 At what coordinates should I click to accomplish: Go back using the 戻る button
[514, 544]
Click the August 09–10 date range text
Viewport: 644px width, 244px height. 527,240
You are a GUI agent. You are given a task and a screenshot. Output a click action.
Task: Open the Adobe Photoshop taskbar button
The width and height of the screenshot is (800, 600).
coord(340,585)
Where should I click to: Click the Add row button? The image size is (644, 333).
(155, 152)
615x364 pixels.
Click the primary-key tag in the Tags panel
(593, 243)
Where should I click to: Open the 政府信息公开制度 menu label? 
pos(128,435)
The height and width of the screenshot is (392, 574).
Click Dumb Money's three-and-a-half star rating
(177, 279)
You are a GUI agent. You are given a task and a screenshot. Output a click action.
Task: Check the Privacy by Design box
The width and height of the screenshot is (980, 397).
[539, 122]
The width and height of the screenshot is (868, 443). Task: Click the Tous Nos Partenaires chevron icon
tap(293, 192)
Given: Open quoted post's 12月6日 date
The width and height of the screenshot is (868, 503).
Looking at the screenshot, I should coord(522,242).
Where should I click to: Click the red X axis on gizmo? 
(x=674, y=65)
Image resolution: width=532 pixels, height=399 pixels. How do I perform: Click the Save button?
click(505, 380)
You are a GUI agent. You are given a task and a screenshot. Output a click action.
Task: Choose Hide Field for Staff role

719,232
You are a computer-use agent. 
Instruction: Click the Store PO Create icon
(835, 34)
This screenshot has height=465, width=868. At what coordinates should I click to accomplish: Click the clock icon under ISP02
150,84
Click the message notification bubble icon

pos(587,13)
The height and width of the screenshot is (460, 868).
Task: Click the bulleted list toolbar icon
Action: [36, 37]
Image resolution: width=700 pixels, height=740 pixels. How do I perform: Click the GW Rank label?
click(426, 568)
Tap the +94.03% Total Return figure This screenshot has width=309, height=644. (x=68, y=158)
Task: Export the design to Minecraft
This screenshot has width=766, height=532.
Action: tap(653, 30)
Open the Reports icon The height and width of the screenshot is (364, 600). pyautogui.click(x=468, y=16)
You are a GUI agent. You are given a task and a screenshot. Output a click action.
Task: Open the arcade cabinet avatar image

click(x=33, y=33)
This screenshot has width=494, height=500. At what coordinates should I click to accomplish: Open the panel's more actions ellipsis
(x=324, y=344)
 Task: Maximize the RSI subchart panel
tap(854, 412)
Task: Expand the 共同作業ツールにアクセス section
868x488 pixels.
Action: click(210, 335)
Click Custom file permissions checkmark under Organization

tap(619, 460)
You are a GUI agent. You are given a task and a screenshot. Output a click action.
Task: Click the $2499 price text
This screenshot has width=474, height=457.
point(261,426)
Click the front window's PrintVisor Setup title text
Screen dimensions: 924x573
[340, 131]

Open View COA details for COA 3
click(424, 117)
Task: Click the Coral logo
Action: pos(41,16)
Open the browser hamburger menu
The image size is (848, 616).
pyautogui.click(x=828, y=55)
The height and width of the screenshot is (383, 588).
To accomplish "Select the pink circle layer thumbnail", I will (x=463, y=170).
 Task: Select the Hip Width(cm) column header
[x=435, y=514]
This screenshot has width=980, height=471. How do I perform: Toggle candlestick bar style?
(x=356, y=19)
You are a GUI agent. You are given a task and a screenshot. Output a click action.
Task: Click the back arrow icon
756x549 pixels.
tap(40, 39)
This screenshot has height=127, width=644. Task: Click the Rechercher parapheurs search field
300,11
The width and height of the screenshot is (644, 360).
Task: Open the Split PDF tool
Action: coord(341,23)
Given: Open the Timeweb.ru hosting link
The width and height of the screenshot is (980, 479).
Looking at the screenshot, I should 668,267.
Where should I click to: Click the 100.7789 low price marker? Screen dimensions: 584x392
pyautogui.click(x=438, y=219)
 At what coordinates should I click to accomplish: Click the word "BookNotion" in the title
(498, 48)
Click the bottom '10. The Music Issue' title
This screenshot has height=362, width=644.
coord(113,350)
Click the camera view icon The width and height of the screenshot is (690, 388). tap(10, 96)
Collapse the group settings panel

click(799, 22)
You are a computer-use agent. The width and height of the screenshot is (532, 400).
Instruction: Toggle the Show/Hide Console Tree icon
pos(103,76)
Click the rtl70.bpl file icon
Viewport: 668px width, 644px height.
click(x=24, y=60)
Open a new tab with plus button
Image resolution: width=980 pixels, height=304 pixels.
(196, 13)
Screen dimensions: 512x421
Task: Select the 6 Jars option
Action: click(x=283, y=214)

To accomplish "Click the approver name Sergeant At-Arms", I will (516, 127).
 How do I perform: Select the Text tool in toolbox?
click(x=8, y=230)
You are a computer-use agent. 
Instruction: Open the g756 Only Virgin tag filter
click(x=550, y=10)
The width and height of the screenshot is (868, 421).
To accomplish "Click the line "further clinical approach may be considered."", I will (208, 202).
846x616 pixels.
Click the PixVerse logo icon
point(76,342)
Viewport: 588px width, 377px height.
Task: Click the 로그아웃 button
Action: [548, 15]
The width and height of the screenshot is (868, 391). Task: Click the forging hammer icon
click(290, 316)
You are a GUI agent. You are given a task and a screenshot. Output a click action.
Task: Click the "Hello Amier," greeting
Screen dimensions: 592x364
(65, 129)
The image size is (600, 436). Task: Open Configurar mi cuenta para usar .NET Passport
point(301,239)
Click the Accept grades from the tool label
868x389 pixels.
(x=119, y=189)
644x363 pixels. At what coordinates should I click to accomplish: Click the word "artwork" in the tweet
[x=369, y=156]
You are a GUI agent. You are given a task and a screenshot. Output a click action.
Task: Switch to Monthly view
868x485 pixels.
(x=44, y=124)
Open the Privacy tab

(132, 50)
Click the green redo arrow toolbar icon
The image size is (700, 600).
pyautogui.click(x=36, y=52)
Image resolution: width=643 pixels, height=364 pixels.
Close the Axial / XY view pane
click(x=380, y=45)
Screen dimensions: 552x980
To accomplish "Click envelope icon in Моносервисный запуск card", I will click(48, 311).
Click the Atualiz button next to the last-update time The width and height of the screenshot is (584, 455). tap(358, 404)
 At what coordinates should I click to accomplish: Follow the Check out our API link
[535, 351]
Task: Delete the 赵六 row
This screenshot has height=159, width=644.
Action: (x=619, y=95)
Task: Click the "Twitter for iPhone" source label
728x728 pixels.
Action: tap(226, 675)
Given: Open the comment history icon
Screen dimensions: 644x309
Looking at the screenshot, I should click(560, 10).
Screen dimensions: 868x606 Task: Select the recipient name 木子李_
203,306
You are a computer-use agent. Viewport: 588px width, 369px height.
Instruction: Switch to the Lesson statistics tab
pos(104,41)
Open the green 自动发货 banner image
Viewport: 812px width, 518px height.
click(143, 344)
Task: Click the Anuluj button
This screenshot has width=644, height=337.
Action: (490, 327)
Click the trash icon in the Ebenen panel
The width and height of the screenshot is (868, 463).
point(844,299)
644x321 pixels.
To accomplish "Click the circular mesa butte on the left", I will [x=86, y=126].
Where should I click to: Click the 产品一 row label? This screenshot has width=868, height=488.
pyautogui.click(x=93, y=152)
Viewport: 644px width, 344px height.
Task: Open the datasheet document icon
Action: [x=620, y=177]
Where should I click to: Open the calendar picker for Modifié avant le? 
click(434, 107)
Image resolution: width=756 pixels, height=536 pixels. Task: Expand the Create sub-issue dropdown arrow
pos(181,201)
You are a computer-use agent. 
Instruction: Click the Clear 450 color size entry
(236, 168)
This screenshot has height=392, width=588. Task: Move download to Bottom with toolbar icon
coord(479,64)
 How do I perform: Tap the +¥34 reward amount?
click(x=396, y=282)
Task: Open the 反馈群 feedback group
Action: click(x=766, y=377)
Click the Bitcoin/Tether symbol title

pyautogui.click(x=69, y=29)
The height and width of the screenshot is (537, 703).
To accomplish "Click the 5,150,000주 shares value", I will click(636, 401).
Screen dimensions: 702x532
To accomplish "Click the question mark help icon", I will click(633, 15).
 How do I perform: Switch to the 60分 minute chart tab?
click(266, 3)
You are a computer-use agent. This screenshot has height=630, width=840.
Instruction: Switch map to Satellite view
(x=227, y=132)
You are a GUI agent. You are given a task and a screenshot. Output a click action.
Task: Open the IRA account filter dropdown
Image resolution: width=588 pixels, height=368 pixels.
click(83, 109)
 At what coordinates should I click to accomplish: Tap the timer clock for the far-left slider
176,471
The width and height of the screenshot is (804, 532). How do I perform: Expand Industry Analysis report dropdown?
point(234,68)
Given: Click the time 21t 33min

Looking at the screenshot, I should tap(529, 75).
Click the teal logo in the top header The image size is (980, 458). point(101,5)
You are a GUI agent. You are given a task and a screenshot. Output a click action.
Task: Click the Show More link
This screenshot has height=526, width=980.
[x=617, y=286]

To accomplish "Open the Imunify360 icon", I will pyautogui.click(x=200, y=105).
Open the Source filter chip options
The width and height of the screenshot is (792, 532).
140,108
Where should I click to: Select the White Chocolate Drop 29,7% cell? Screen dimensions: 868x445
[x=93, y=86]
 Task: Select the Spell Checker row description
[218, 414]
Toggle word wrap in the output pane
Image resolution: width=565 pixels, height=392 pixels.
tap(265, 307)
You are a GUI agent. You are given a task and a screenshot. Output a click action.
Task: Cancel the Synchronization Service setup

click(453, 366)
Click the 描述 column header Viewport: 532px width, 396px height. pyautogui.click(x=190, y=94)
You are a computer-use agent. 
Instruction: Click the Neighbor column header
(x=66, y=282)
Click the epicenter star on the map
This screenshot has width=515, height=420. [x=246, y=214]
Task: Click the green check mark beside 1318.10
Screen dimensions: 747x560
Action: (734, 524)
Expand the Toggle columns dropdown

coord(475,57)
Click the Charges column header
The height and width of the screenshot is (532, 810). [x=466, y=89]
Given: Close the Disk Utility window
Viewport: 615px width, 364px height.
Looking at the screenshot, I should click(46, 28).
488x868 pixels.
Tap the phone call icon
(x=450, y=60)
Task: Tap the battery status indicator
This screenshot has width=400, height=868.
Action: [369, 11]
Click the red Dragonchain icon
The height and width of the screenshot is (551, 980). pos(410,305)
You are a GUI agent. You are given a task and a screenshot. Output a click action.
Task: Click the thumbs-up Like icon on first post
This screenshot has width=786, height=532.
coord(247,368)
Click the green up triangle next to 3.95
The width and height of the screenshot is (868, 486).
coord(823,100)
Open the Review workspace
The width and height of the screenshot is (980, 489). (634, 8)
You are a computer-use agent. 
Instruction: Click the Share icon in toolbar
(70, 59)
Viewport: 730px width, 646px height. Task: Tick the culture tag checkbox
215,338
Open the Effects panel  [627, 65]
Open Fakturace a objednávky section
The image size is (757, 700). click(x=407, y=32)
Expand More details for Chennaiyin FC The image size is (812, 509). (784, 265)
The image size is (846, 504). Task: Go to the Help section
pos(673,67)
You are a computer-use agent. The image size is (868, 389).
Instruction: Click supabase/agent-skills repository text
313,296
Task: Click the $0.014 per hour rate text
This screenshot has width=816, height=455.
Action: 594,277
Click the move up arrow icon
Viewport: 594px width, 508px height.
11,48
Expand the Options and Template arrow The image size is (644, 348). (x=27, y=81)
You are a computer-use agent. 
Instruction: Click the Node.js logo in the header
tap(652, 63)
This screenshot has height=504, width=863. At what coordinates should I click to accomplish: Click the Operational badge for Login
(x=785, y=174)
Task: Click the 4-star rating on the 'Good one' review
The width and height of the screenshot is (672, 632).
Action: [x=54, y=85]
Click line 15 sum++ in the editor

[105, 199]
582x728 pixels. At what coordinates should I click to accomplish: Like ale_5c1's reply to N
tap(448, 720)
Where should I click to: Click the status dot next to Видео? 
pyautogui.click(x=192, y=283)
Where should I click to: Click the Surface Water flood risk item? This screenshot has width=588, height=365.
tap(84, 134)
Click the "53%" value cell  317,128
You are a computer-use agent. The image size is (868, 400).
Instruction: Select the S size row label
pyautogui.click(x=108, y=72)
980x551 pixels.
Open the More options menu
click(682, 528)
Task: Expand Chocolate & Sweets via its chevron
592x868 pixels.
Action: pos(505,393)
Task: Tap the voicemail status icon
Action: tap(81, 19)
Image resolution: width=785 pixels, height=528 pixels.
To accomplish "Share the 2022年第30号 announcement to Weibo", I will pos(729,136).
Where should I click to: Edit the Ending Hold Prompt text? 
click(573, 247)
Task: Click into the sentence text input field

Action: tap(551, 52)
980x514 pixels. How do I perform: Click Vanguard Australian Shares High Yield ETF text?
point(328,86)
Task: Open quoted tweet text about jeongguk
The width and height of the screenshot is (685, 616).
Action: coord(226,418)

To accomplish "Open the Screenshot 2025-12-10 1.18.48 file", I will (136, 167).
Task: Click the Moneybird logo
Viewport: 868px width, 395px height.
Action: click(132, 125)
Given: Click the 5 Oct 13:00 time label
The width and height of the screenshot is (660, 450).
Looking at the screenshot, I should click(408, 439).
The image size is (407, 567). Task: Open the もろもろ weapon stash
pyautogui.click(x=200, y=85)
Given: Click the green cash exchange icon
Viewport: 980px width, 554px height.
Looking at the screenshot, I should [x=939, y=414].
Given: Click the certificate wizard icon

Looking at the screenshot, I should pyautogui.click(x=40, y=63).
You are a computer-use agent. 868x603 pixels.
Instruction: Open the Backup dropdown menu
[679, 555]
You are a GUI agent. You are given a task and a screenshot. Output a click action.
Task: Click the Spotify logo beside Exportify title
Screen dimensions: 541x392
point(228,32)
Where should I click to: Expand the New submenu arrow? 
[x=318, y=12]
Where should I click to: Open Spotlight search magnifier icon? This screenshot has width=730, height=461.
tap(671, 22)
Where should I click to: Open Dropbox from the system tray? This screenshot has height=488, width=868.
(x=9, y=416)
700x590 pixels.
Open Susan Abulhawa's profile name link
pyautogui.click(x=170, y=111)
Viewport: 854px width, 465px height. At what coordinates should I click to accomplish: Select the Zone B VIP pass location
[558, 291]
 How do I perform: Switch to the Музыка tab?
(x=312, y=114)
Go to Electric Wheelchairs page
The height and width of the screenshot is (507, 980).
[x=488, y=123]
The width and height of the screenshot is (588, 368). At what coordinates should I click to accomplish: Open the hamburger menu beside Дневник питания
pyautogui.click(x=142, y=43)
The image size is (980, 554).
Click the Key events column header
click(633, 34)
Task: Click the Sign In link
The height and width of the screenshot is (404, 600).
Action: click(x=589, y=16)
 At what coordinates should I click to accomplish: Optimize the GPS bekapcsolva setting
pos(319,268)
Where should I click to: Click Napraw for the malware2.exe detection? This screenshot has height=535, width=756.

* _WHAT YOU ARE ASKED TO DO_:
Find and copy each line of the listing above that holds the word "will".

* _WRITTEN SOLUTION_:
To accomplish "Select the pink circle layer thumbnail", I will (x=463, y=170).
To accomplish "Click the approver name Sergeant At-Arms", I will (516, 127).
To accomplish "Click the line "further clinical approach may be considered."", I will (208, 202).
To accomplish "Click envelope icon in Моносервисный запуск card", I will click(48, 311).
To accomplish "Click the circular mesa butte on the left", I will [x=86, y=126].
To accomplish "Click the 5,150,000주 shares value", I will click(636, 401).
To accomplish "Click the question mark help icon", I will click(633, 15).
To accomplish "Open the Imunify360 icon", I will pyautogui.click(x=200, y=105).
To accomplish "Share the 2022年第30号 announcement to Weibo", I will pos(729,136).
To accomplish "Open the Screenshot 2025-12-10 1.18.48 file", I will (136, 167).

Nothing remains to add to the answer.